▸ **WHAT IS REQUIRED**
A word-for-word copy of the line containing "373x184 pixels." and every following line to the end of the data below is all the answer should hold.

▸ **PROVIDED ENTRIES**
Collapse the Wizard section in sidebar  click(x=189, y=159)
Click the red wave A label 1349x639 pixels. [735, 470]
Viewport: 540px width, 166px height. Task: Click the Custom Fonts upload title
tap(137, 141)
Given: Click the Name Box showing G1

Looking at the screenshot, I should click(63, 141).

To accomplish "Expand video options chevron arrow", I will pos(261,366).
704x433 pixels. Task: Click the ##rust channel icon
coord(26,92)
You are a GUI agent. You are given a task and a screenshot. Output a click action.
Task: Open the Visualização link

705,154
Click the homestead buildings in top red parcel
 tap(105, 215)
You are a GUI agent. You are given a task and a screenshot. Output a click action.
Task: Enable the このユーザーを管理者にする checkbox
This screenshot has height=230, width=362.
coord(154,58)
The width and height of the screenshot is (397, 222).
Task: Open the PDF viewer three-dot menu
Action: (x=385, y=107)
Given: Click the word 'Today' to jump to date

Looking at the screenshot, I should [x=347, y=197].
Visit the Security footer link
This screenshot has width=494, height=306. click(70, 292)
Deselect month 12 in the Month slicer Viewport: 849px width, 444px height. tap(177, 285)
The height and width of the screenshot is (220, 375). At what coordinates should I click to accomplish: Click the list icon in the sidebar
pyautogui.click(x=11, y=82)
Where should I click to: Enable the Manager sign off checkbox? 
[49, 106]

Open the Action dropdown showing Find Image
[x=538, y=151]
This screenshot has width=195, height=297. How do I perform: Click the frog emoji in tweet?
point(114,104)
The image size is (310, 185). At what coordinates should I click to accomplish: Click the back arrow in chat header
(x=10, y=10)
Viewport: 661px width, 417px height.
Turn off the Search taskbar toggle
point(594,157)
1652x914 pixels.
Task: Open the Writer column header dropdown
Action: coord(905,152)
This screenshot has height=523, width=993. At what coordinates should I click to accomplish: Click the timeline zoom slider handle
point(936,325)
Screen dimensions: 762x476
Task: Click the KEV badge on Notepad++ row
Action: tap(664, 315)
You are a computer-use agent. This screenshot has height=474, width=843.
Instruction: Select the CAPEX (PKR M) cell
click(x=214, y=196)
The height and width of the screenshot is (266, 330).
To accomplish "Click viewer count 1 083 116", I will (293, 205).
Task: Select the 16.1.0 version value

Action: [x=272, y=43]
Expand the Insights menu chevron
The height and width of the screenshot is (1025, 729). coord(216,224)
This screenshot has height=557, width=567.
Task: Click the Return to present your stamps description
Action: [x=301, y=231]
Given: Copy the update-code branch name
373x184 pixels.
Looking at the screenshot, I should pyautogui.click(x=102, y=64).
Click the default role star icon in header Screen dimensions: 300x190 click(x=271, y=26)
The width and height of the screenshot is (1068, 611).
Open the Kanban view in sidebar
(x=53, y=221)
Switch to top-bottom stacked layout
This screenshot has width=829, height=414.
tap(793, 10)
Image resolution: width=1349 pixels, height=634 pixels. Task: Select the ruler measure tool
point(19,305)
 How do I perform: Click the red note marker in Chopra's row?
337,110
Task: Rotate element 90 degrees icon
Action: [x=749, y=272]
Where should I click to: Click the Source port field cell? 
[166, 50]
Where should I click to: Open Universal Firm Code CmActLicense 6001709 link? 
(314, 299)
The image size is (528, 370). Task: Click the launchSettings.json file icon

▸ **RESULT OF THIS EXERCISE**
373x184 pixels.
Looking at the screenshot, I should pyautogui.click(x=102, y=64).
Click the default role star icon in header Screen dimensions: 300x190 click(x=271, y=26)
The width and height of the screenshot is (1068, 611).
Open the Kanban view in sidebar
(x=53, y=221)
Switch to top-bottom stacked layout
This screenshot has width=829, height=414.
tap(793, 10)
Image resolution: width=1349 pixels, height=634 pixels. Task: Select the ruler measure tool
point(19,305)
 How do I perform: Click the red note marker in Chopra's row?
337,110
Task: Rotate element 90 degrees icon
Action: [x=749, y=272]
Where should I click to: Click the Source port field cell? 
[166, 50]
Where should I click to: Open Universal Firm Code CmActLicense 6001709 link? 
(314, 299)
The image size is (528, 370). Task: Click the launchSettings.json file icon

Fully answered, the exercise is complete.